From: Andrii Nakryiko <andrii@kernel.org>
To: bpf@vger.kernel.org, ast@kernel.org, daniel@iogearbox.net,
martin.lau@kernel.org
Cc: andrii@kernel.org, kernel-team@meta.com
Subject: [PATCH v2 bpf-next 1/4] bpf: add special internal-only MOV instruction to resolve per-CPU addrs
Date: Mon, 1 Apr 2024 19:13:02 -0700 [thread overview]
Message-ID: <20240402021307.1012571-2-andrii@kernel.org> (raw)
In-Reply-To: <20240402021307.1012571-1-andrii@kernel.org>
Add a new BPF instruction for resolving absolute addresses of per-CPU
data from their per-CPU offsets. This instruction is internal-only and
users are not allowed to use them directly. They will only be used for
internal inlining optimizations for now between BPF verifier and BPF JITs.

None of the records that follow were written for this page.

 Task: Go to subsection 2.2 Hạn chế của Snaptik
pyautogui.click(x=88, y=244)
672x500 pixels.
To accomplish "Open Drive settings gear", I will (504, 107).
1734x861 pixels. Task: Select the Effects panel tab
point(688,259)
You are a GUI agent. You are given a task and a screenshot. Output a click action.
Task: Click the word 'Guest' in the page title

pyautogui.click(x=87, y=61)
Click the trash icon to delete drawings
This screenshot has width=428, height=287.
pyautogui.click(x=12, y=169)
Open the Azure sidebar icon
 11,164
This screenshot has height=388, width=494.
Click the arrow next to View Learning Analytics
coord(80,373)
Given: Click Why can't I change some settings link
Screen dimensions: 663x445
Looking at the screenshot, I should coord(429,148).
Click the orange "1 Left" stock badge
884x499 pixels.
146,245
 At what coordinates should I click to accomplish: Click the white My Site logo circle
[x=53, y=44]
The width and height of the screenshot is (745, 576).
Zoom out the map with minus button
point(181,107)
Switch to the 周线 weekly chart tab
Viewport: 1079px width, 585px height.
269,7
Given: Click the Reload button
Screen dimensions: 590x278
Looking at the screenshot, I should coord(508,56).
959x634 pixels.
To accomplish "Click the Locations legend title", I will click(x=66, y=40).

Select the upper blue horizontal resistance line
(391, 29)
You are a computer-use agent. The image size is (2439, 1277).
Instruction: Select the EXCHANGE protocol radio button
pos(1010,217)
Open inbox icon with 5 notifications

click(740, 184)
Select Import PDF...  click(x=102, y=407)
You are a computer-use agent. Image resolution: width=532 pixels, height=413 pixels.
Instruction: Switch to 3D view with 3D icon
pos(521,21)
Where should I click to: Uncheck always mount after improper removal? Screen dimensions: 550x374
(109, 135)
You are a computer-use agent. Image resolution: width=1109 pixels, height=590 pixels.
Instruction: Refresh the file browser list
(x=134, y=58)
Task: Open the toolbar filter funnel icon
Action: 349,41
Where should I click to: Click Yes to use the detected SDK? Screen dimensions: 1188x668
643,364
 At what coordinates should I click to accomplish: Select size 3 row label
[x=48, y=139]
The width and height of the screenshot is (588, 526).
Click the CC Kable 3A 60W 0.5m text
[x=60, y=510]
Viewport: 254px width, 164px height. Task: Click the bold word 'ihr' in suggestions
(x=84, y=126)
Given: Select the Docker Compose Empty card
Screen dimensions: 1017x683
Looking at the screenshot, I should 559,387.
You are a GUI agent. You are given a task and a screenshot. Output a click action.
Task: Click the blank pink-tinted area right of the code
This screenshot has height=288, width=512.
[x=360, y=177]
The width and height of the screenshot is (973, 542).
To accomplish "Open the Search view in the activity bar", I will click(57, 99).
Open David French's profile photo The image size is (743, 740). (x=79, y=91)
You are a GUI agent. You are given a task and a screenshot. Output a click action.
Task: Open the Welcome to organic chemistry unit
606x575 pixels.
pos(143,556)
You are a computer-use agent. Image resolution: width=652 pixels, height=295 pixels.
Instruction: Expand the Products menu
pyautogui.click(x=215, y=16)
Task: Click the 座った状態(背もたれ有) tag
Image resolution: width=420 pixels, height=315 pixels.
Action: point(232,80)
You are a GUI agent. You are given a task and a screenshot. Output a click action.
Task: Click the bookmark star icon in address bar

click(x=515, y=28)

We use a special BPF_MOV | BPF_ALU64 | BPF_X form with insn->off field
set to BPF_ADDR_PERCPU = -1. I used negative offset value to distinguish
them from positive ones used by user-exposed instructions.
Such instruction performs a resolution of a per-CPU offset stored in
a register to a valid kernel address which can be dereferenced. It is
useful in any use case where absolute address of a per-CPU data has to
be resolved (e.g., in inlining bpf_map_lookup_elem()).
BPF disassembler is also taught to recognize them to support dumping
final BPF assembly code (non-JIT'ed version).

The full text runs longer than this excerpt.